A hybrid generative/discriminative method for semi-supervised classification

https://doi.org/10.1016/j.knosys.2012.07.020Get rights and content

Abstract

Training methods for machine learning are often characterized as being generative or discriminative. We present a new co-training style algorithm which employs a generative classifier (Naive Bayes) and a discriminative classifier (Support Vector Machine) as base classifiers, to take advantage of both methods. Furthermore, we introduce a pair of weight parameters to balance the impact of labeled and pseudo-labeled data, and define a hybrid objective function to tune their values during co-training. The final prediction is given by the combination of base classifiers, and we define a pseudo-validation set to regulate their weight. Additionally, we present a strategy of pseudo-labeled data selecting to deal with the class imbalance problem. Experimental results on six datasets show that our method performs much better in practice, especially when the amount of labeled data is small.

Introduction

Most machine learning algorithms rely on the availability of enough labeled data, however, labeled data are often expensive to get in many application domains, while unlabeled data are readily available in abundance. As a consequence, semi-supervised learning (SSL), which attempts to learn from both labeled and unlabeled data, has attracted much attention in recent years.

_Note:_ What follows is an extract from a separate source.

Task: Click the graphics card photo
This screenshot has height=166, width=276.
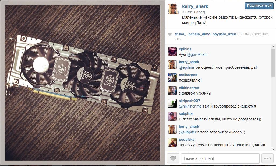Action: tap(83, 83)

A variety of SSL algorithms have been proposed for either generative or discriminative classifiers. In a probabilistic framework, generative classifiers model the joint probability, p(x, y), of the input x and the label y, and make predictions by using Bayes rules to calculate p(yx). In contrast, discriminative classifiers directly model the posterior class probabilities p(yx), and usually achieve better performance than generative ones. However, when the amount of labeled data is small, generative classifiers can provide better accuracy even when their models are not a very good fit to the data [1], [2], [3]. Additionally, discriminative classifiers cannot naturally incorporate unlabeled data in SSL, and the reason is that they do not model p(x) as generative ones do.

To leverage the power of both generative method and discriminative method, several hybrid methods have been proposed recent years. Most of these methods define a probabilistic hybrid objective function, in which the parameter distributions of both the generative part and the discriminative part should belong to a same family, e.g. PCP [2], or even be the same one, e.g. MCL [4]. As a result, some prominent classifiers, such as the Support Vector Machine (SVM), can hardly be incorporated into these hybrid methods.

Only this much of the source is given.